La scuola pubblica italiana dovrà rinnovare un docente su due nei prossimi 10 anni. Il dato emblematico emerge dall’ultimo rapporto internazionale Ocse-Talis pubblicato il 19 giugno.

Quasi un docente su due ha almeno 50 anni

Una scuola ‘vecchia’, secondo questi dati, dove gli insegnanti hanno in media 49 anni, un dato superiore alla media generale dei Paesi Ocse che si ferma ai 44 anni.

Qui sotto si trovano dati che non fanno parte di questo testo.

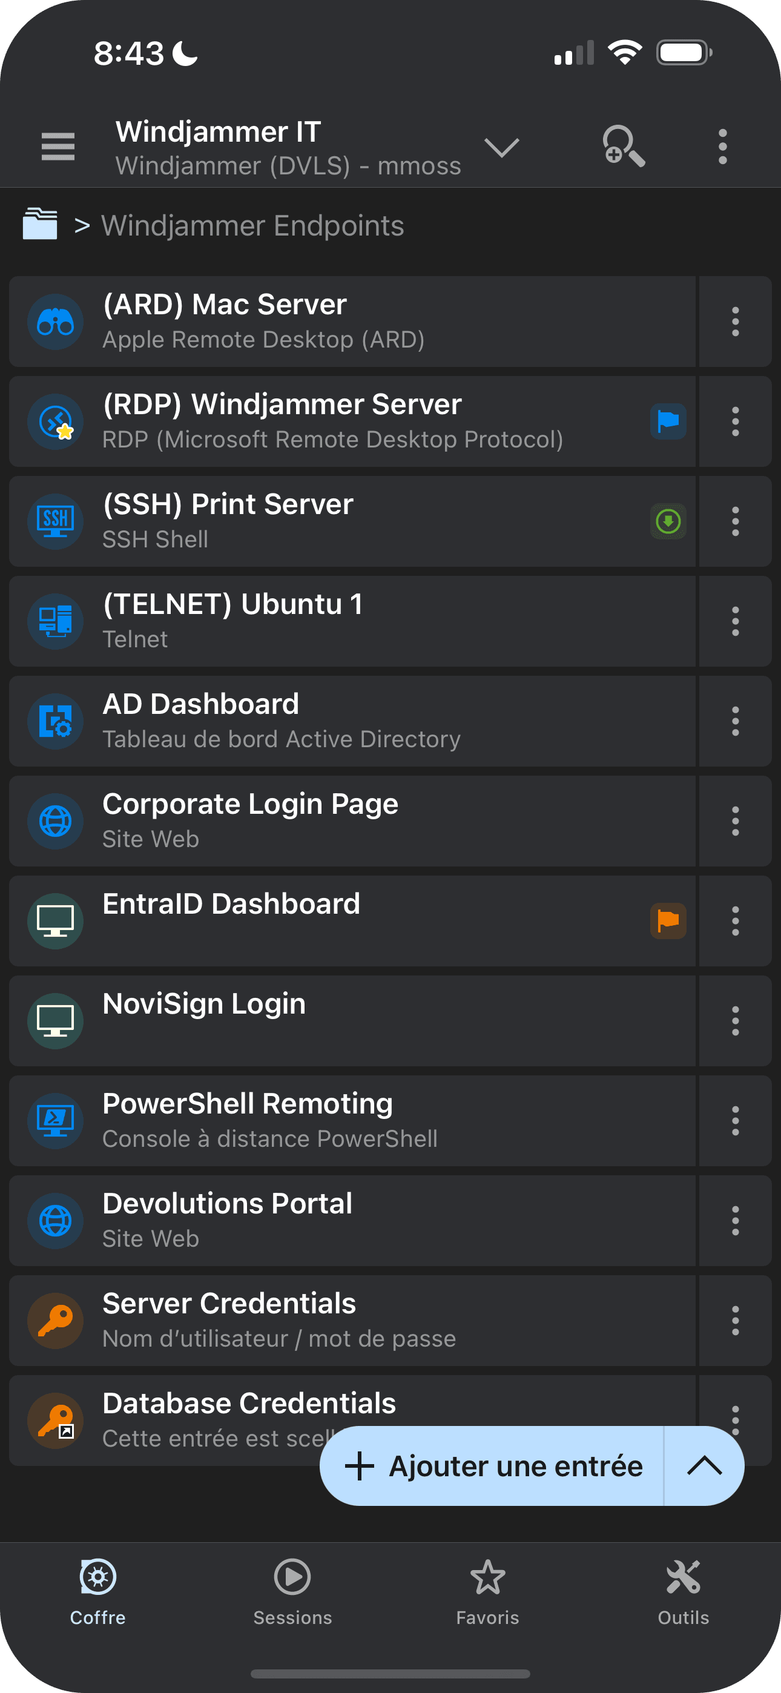Expand the Windjammer IT vault dropdown
The width and height of the screenshot is (781, 1693).
[x=502, y=147]
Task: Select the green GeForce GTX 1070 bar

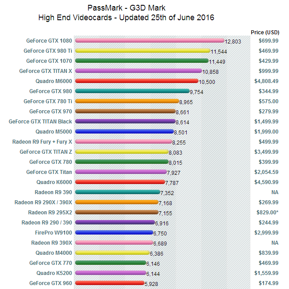Action: click(142, 61)
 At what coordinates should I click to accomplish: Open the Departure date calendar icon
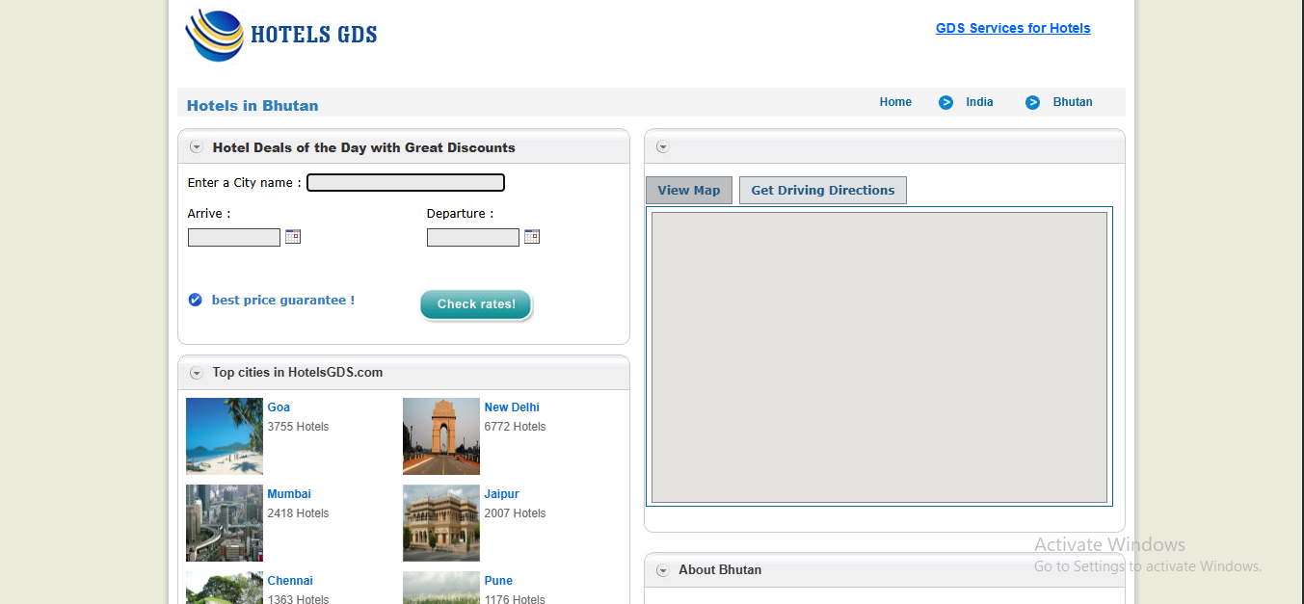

Altro dato emblematico è rappresentato dal fatto che il 48 per cento degli insegnanti italiani ha almeno 50 anni, mentre nei paesi Ocse ci si ferma al 34% (un docente su tre anziché un docente su due). Anche i dirigenti scolastici sono in là con l’età: in Italia hanno in media 56 anni, un dato superiore all’età media Ocse dei presidi che si ferma a 52 anni.

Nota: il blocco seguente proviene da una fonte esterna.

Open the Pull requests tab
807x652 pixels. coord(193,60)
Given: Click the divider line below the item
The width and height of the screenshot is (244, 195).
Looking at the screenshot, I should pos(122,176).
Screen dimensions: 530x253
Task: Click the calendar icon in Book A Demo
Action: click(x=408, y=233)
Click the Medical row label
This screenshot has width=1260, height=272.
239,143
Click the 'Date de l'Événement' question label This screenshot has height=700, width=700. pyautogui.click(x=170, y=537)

Scuola italiana poco tecnologica

Un altro dato interessante riguarda la scarsa propensione all’uso della tecnologia: meno di un docente su due (il 47 per cento) fa usare agli studenti, ‘sempre’ o, almeno, ‘frequentemente’, gli strumenti digitali a scopo didattico.
In media in Italia, il 31% dei dirigenti scolastici afferma che ‘l’erogazione di un’istruzione di qualità nella propria scuola è ostacolata da una carenza o inadeguatezza della tecnologia digitale per l’istruzione.’
Gli insegnanti italiani, comunque, si dichiarano soddisfatti della formazione ricevuta in quanto l’84% riferisce di aver avuto un impatto positivo sulla pratica didattica.